Friday, September 05, 2008

Hair Club for Dolls (Not just a member, but a victim!)

3 dollars at a Michael's craft store got me one of the silliest purchases I've ever had to bring up to a counter. Sadly, I was contemplating getting a Barbie to test whether my girls had bigger dimensions than Barbie. I opted not to, since Barbie nowadays dresses like a whore. I may be weird, but I have decency limits for my dolls. I chose this throwaway use of my money to accomplish one major task: make Lia's hair less stiff.

"Crochet instructions included". Some use that is, as I don't crochet...yet. I'll abstain from the prom dress instructions and opt to continue what I've been doing: reverse engineering clothing patterns from military garb. Who wears a prom dress to a gun fight anyways. You'd burn holes from all that brass, and you'd be hard pressed to carry an additional magazine on your person.

Now, onto the primary objective: less stiff hair. Right now, Lia utilizes strips of brown construction paper glued to a scalp to form hair. Great for that "I made this out of paper" look, but the stiffness tends to pop her scalp off when she's seated, due to the stiff length of hair acting as a lever arm. Therefore, I decided to go for a synthetic, non-paper hairdo. That and to satisfy my massive hair fetish. ( luscious and shiny...must stroke...must rub face in it) After about three hours of gluing and about half an hour of cursing, here's the finished product.

I kind of miss the bangs.

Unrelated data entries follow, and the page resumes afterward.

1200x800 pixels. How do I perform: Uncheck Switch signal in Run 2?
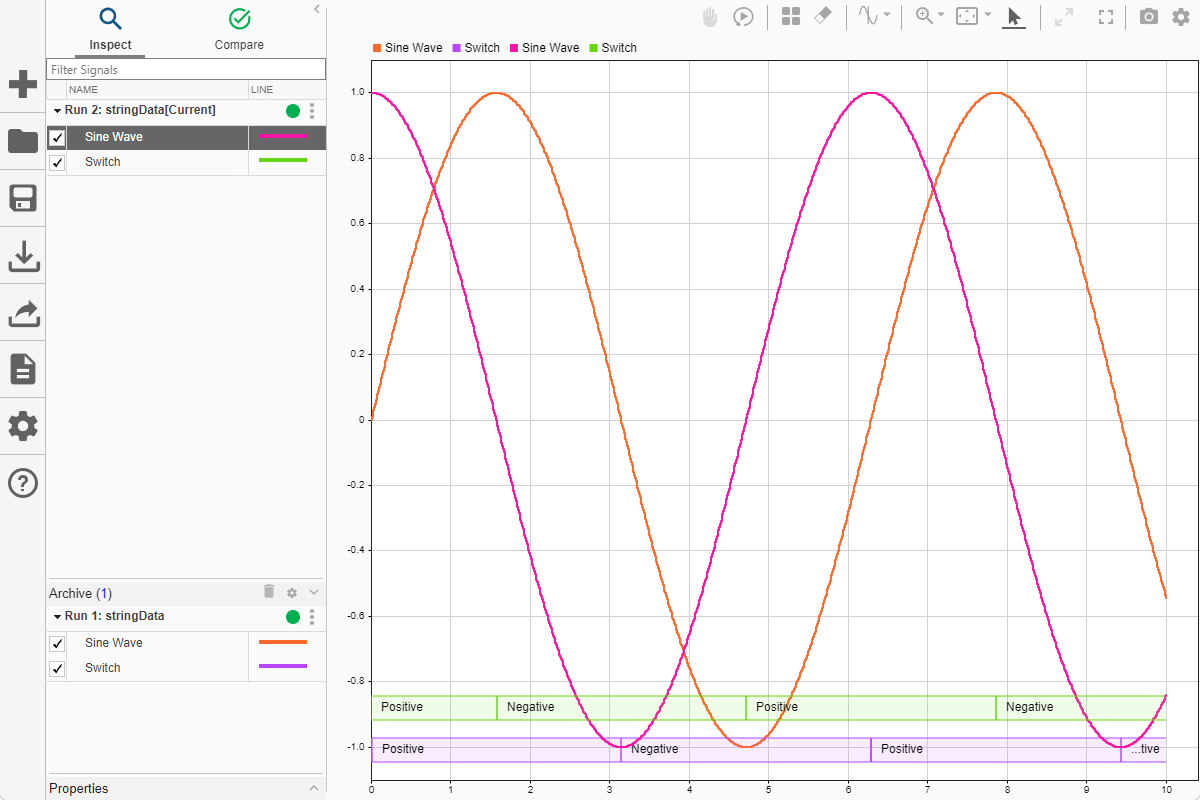point(57,163)
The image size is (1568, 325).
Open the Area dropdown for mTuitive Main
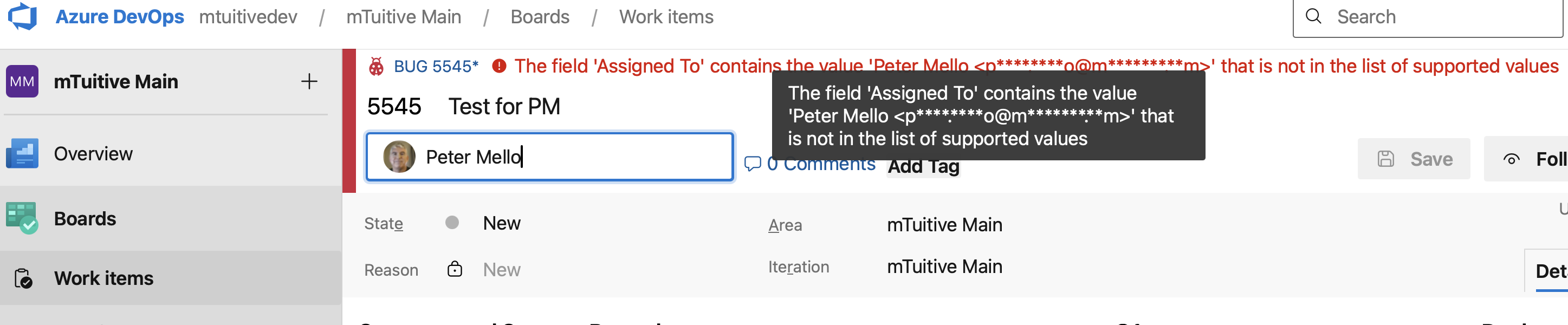pyautogui.click(x=945, y=225)
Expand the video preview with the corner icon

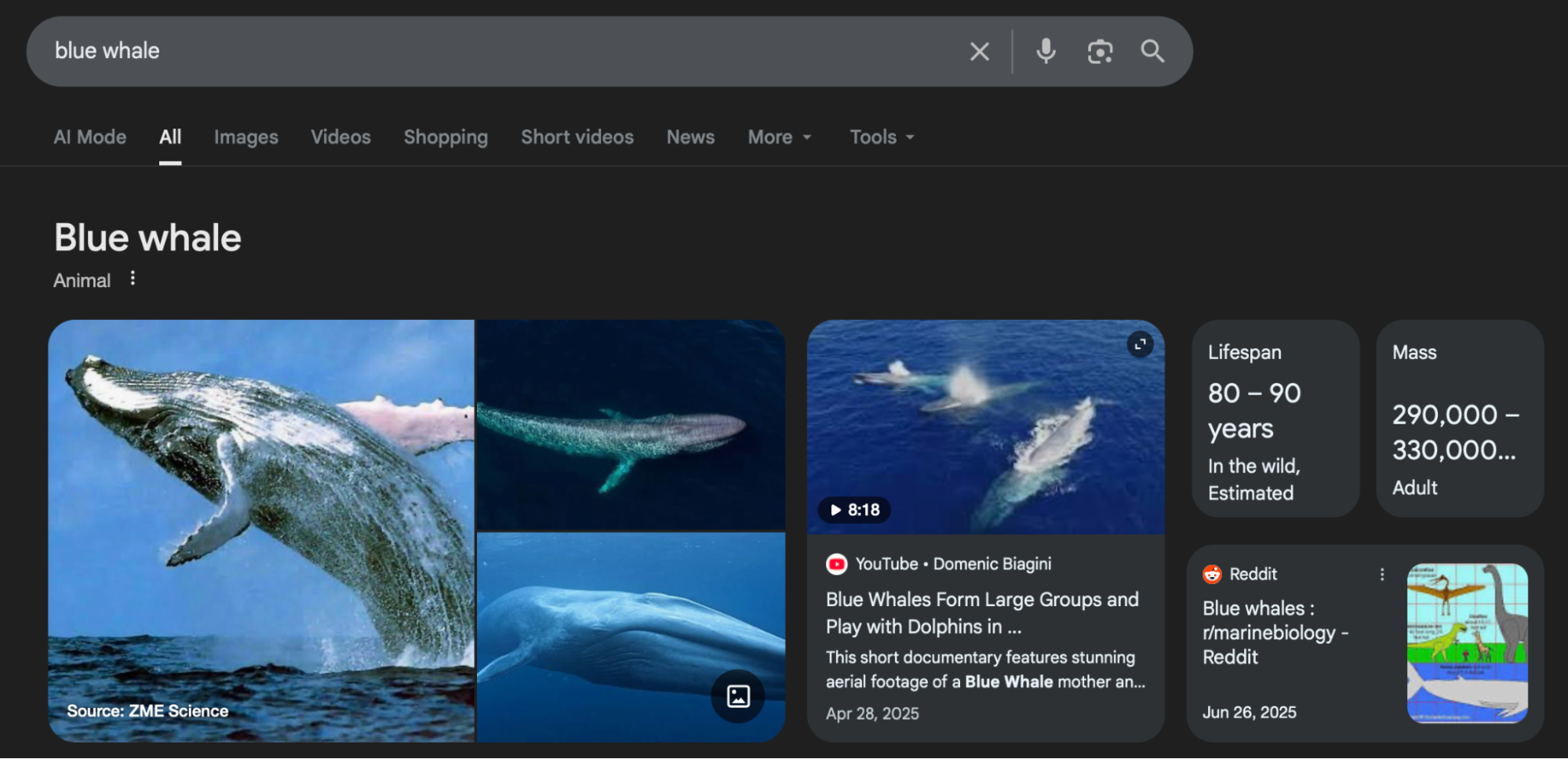[x=1140, y=344]
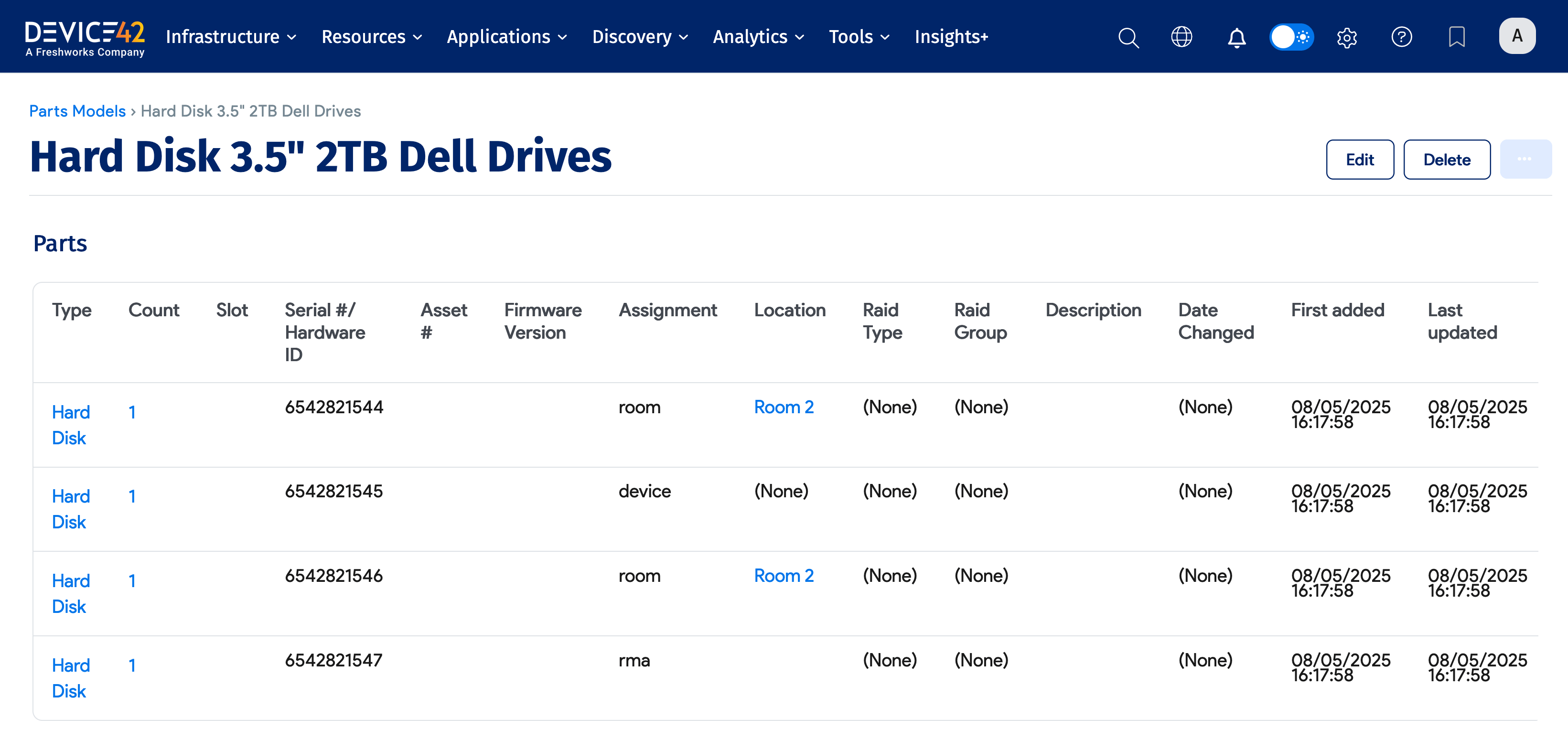Toggle the light/dark theme switch
The height and width of the screenshot is (729, 1568).
click(x=1291, y=37)
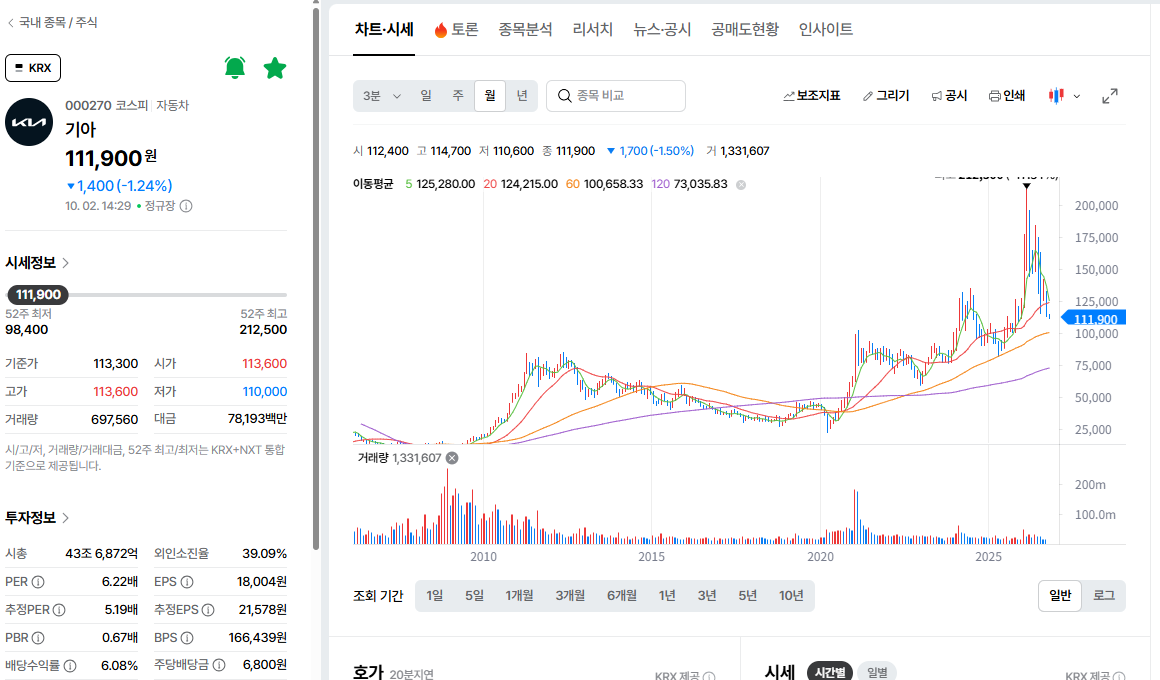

Might handle that issue in a futher revision. Now, about the construction process. I liberally and literally de-faced the victim doll, after the traditional decapitation. I certainly could have done it without decapitating the doll, but I must satisfy that other fetish I have of lopping off doll heads. (Or do I have a fascination of putting heads in a cup...) Rather than take the skilled and leisurely route of rooting the hair into the scalp, I went for the haphazard WWII medic route and started sawing off bits and cutting. I eventually obtained some bundles of hair that I glued to the blank scalp using a hot glue gun. Interestingly enough, the extreme heat of the glue gun nozzle blackened the hair. It's a cheap and dirty way of securing hair to a substrate, but I had few options. I suggest using small dabs of glue and working quickly. Anything more than a pinhead in drop size results in a mess. I highly suggest working from the bottom of the scalp and applying small quantities of hair at a time.

Right now, the hair is a bit too poofy. I'll figure out how to control it later. Kind of like mine in real life, but I never bothered to control that either. Except that I like this result better, and it doesn't deform when I sleep.